From 2009 to 2023, Wiancko appeared as guest cellist with Eighth Blackbird, Mark Morris Dance Group, Metropolis Ensemble, TAK ensemble, Roomful of Teeth, Parker Quartet, NOVUS NY, and East Coast Chamber Orchestra. Wiancko is a member of the American Contemporary Music Ensemble, and has collaborated extensively with Jóhann Jóhannsson and Max Richter, including giving the North American premiere of Richter's Sleep at SXSW in 2018.

In 2011, Wiancko founded Big Purple Box, a recording studio in Brooklyn, New York, where he arranged and recorded strings for numerous artists, including Norah Jones and Wye Oak.

In October 2023, Wiancko was named Spoleto Festival USA's next Charles E. and Andrea L. Volpe Director of Chamber Music, debuting in the role in the 2024 season.
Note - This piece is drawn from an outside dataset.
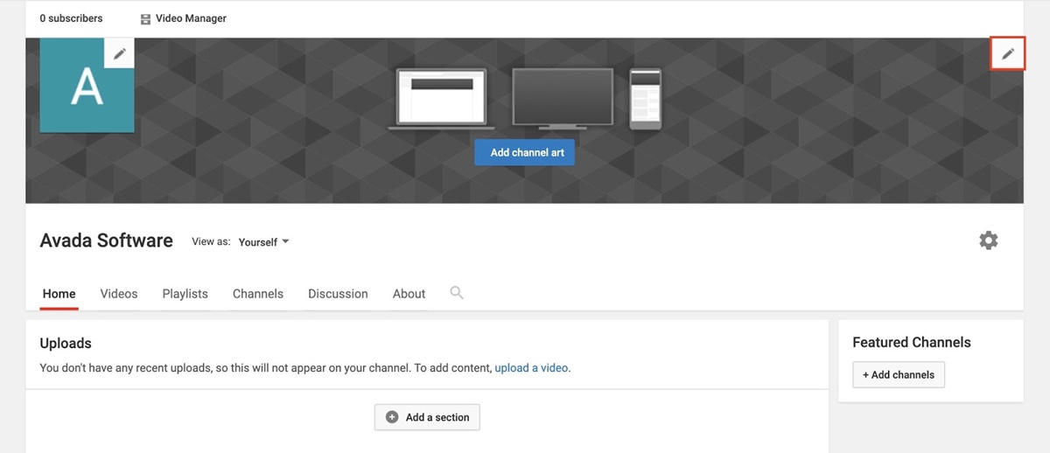
Task: Switch to the Videos tab
Action: 119,294
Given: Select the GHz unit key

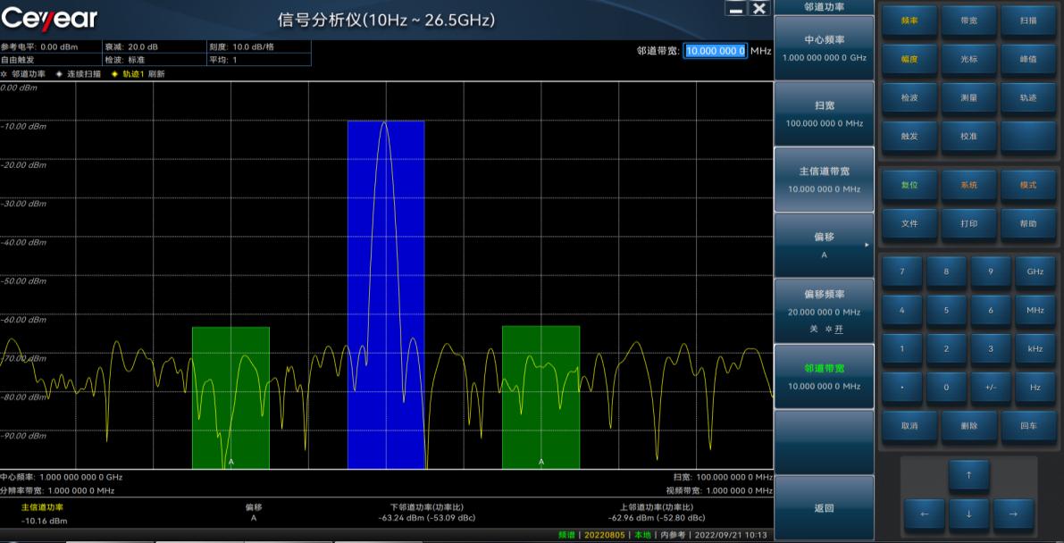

Wiancko's appointment marks the first time in the Festival's history that the standing director is both a performer and composer.

===Owls===
In 2019, Wiancko—along with violinist Alexi Kenney, violist Ayane Kozasa, and cellist Gabriel Cabezas—founded Owls, a quartet-collective described as a "dream group" by The New York Times and noted for its "unusual" make up, consisting of two cellists instead of two violinists.

===Kronos Quartet===

In 2023, Paul Wiancko became the newest member of the Kronos Quartet, succeeding cellist Sunny Yang. Kronos' Artistic Director David Harrington stated of the transition, "We look forward to soaring into the future with the catalytic, super-charged vitality of Paul’s playing. It will be so much fun to explore the vast world of music together with Paul." Wiancko first collaborated with the quartet in 2018, when Kronos commissioned Wiancko to compose a work for their 50 for the Future initiative. From 2019 to 2020, Wiancko served as Kronos' guest cellist during Yang's maternity leave.

==Composition==
In 2013, the Parker Quartet commissioned Wiancko's first concert work, Strange Beloved Land. Wiancko has since composed works for the Kronos Quartet, St. Lawrence String Quartet, Aizuri Quartet, Attacca Quartet, Calder Quartet, Susanna Phillips, Alisa Weilerstein, Ayane Kozasa, yMusic, Alexi Kenney, and others. In 2016, Wiancko composed the score for the crime drama feature film Heartlock, as well as a Mars exploration-based work for solo piano commissioned by scientist and NASA project leader Peter Smith.

Wiancko has been composer-in-residence at Spoleto Festival USA, Music from Angel Fire, Twickenham Fest, Portland Chamber Music Festival, Newburyport Chamber Music Festival, Caramoor Center for Music and the Arts, and the Methow Valley Chamber Music Festival. In 2018, Wiancko received the S&R Foundation Washington Award for his work as a composer. In 2022, he was named one of The Washington Post's "22 for '22: Composers and Performers to Watch."